I ramble on about brain plasticity a lot. Somebody comes up with some crap about "National IQ" etc., I talk about how the brain adjusts to its environment. Brains change, basically.
Collins was three months shy of seven years old when surgeons sliced open his skull and removed a third of his brain's right hemisphere. For two years prior, a benign tumor had been growing in the back of his brain, eventually reaching the size of a golf ball. The tumor caused a series of disruptive seizures that gave him migraines and kept him from school. Medications did little to treat the problem and made Collins drowsy. By the day of his surgery, Collins was experiencing daily seizures that were growing in severity. He would collapse and be incontinent and sometimes vomit, he says.

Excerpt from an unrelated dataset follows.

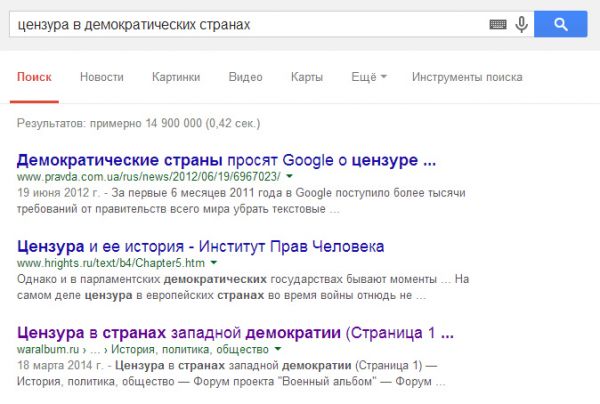
Task: Expand arrow next to hrights.ru URL
Action: point(214,263)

Fast-forward to the happy ending, they excised the tumor along with half of the temporal lobe and the entire right occipital lobe, pretty radical, but the kid is fine. He can see, walk, talk and chew gum the same as before. Long story short, the intact side of his brain took over and now does the work of the part that was removed.
So the next time some idiot starts raging on about how the Sudanese have a national IQ of 40, or that there's a "gay brain" etc. just think about the power of the human brain to entirely replace parts that are missing, and consider what that means for "racial characteristics" and IQ.
The Phantom
There's also that study from Norway a few decades back that pretty much proved that IQ is tied to education. There was a trifecta of events that produced almost-perfect conditions for a large-scale study: 1) the law changed to require two more years of compulsory education; 2) all young men finishing their education were required to go into military service for a certain period; and 3) part of the entrance exams for the required military service was an IQ test. This meant that they got to look at IQ tests of pretty much every young man in the country, over several decades, so they could compare people who'd been required to take X years of education vs. people who'd been required to take X+2 years.

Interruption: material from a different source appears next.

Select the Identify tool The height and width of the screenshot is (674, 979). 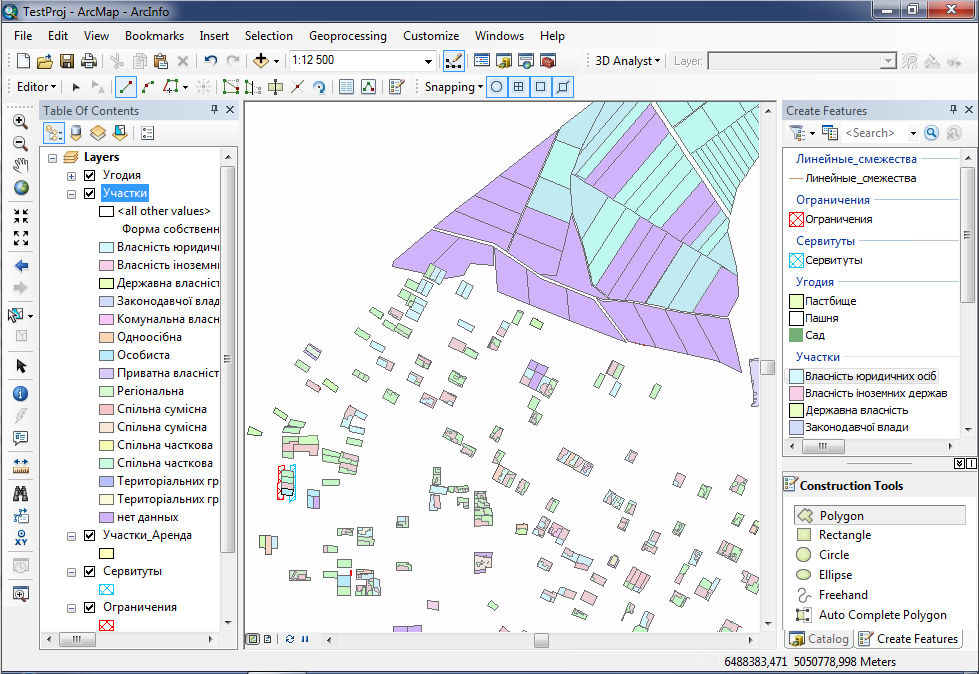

ReplyDeleteThe results of the study were that people who'd been required to take X+2 years of education had IQ scores about 3-4 points higher than people who'd been required to take X years. So education in Norway produces a gain of about 1.5-2 points of IQ per year.
Now, I wouldn't find at at all hard to believe that a poor education could produce a lower gain, or even a loss, of IQ points. So when someone trots out the old thing about most countries in Africa having an average IQ of 61 or whatever, I find it to be much stronger evidence for the idea that the public education in Sudan sucks big-time. I spent a year in a country in West Africa (which I won't identify here), and heard lots of stories about public school teachers not receiving their salaries because it had gotten skimmed off by a corrupt bureaucrat higher up in their education department. I can't personally swear to the accuracy of those stories, but I believe them otherwise I wouldn't be repeating them here.
So IQ points are a much better measure of "How effective is your country's education system?" than they are of genetic factors. And since in countries like the US (I don't know how widespread homeschooling is in Canada), there's a widespread homeschooling movement mostly in response to the failures of the public schools, I suspect that if they did an IQ test of ONLY public-school students, they'd find an average of 92 or something like that. So of course, that won't ever happen.